Outre ces écueils, la représentante syndicale signale un problème de communication: "On a encore des questions d'élèves qui disent 'à quoi ça sert?'".
"Pour que les tests fonctionnent, il faut qu'il y ait une véritable pédagogie, quel est leur intérêt, et tout ça n'a pas vraiment été expliqué. Même publiquement il n'y a pas eu de grande campagne publique sur les autotests des jeunes, regrette-t-elle.
Faible taux d'adhésion
Pour qu'un élève mineur puisse utiliser un autotest, la famille doit donner son accord.
"Force est de constater que les élèves et les familles ne sont pas au rendez-vous. On est sur un taux d'adhésion qui est en général inférieur à 10%", a regretté Bruno Bobkiewicz du SNPDEN-Unsa (directeurs d'établissements) et proviseur de la cité scolaire Berlioz de Vincennes (Val-de-Marne), sur RTL ce jeudi matin.
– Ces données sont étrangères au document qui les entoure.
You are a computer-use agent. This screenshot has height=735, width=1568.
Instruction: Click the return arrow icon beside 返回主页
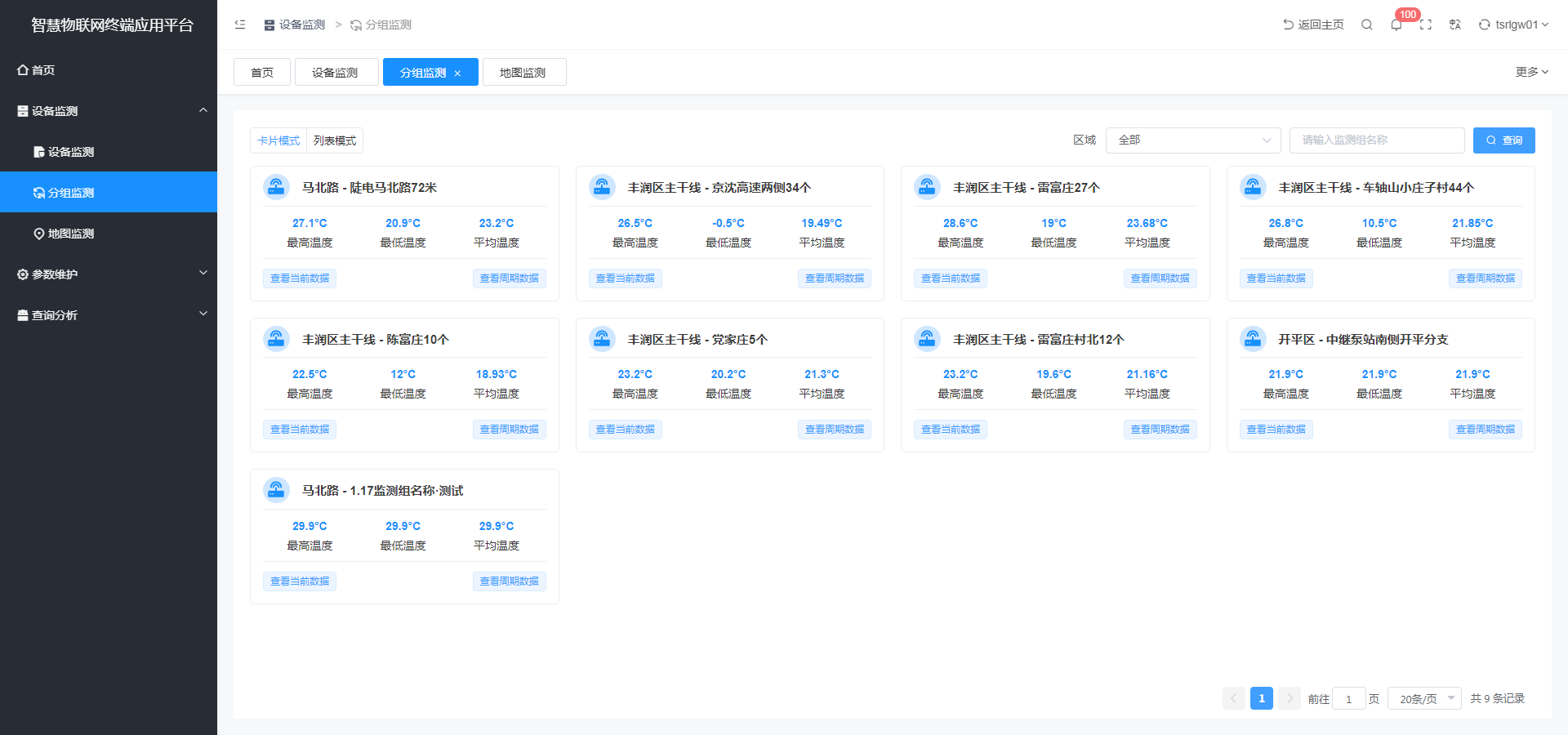(x=1288, y=24)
Pour expliquer ce désamour, plusieurs pistes sont avancées. Auprès de l'AFP, Isabelle Gadroy, infirmière à la cité scolaire Delambre-Montaigne à Amiens (Somme), évoque entre autres des appréhensions des élèves.
"Le système d'écouvillon leur fait peur, certains ont l'expérience du test PCR où il monte plus haut dans le nez", analyse-t-elle. La lassitude des jeunes vis-à-vis des différents protocoles sanitaires est également avancée.
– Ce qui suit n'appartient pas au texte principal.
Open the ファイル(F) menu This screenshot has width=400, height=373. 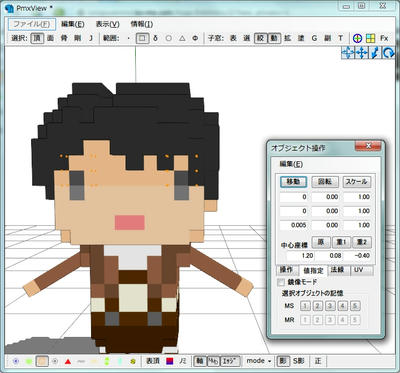pos(32,24)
"On sent qu'on a un travail à faire auprès des familles pour expliquer ces autotests et l'intérêt qu'ils présentent dans la lutte contre le virus", note de son côté Raphaël Muller, recteur de l'académie d'Amiens, en visite dans cette même cité scolaire, également cité par l'AFP.
"On est sur une période où quasiment chaque lycéen a un enjeu important: passage en classe supérieure ou des examens sur cette fin d'année. Les élèves ont envie d'être présents et n'ont pas envie de prendre le risque d'un éventuel résultat positif qui entraînerait une éviction", a fait valoir ce jeudi, cette fois-ci sur France Info , Bruno Bobkiewicz.
Aussi, le proviseur pointe "la logique collective", qui fait que la positivité d'un élève "entraîne avec (soi) l'intégralité de (sa) classe". "Ensuite on est sur une période où objectivement le virus recule et à chaque fois que les chiffres baissent on observe qu'il y a moins d'envie de se faire tester", analyse Bruno Bobkiewicz.
Concernant les enseignants, Bruno Bobkiewicz estime que "cela marche un peu plus (que chez les élèves), mais pas de façon aussi spectaculaire qu'on aurait pu l'imaginer".
Le proviseur dénote la couverture vaccinale de plus en plus forte au sein du corps enseignant, qui induit un sentiment de protection plus grand, ainsi qu'une "réticence quant à la fiabilité de ces autotests, puisqu'à chaque fois qu'on est testé positif, il faut aller passer un PCR".